I videogiochi potrebbero non fare poi così male. Da uno studio della Columbia Mailman School of Public Health, negli Usa, pubblicato su Social Psychiatry and Psychiatric Epidemiology è emerso che, da un punto di vista psicologico e sociale, un uso intenso dei videogame aumenta le probabilità che migliorino le capacità intellettive e il rendimento scolastico dei ragazzi che diventano anche più socievoli. Il nuovo volto dei videogiochi potrebbe essere quello di aiutare i giovani ad avere meno problemi di relazione con i coetanei.
Lo studio
Gli studiosi hanno esaminato i dati dello School Children Mental Health Europe, un progetto che ha coinvolto 3.195 bambini di età compresa tra i 6 e gli 11 anni, per verificare l’uso che i ragazzi facevano dei videogame e che impatto ciò avesse sulle loro capacità cognitive, sull’apprendimento e il rendimento scolastico e sulla socialità. Genitori e insegnanti hanno valutato la salute mentale dei ragazzi e il successo scolastico con dei questionari e i bambini stessi hanno risposto alle domande attraverso uno strumento interattivo. I risultati hanno permesso di verificare che, a livello di abitudini, un ragazzo su cinque utilizzava i videogame più di cinque ore a settimana secondo quanto riferito dai genitori e che ad essere meno “video gioco dipendenti”, cioè a trascorrere meno ore incollati allo schermo, erano quelli con madri meno istruite, single, inattive, o psicologicamente in difficoltà. Un uso importante dei videogiochi era collegato a 1,75 volte la possibilità di elevate capacità intellettive e 1,88 volte la possibilità di buone competenze a scuola.

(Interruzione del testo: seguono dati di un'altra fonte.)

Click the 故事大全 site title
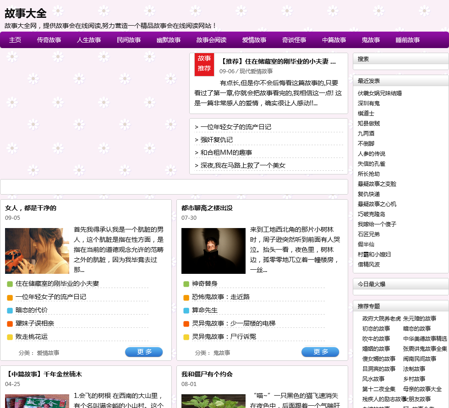The height and width of the screenshot is (408, 449). coord(26,13)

Giocare di più era associato inoltre a minori problemi di relazioni con i coetanei. Ma gli studiosi avvertono che è importante non sovrastimare i risultati dello studio e porre dei limiti ai ragazzi, anche perché possano avere maggiore successo. “I risultati indicano che i bambini che giocano spesso con i videogiochi possono essere socialmente coesi con i coetanei. Ma avvertiamo che è necessario non sovrastimare i risultati e fissare dei limiti sul tempo trascorso allo schermo, una componente importante della responsabilità dei genitori come strategia globale per il successo dei ragazzi” spiega Katherine M. Keyes, autrice dello studio.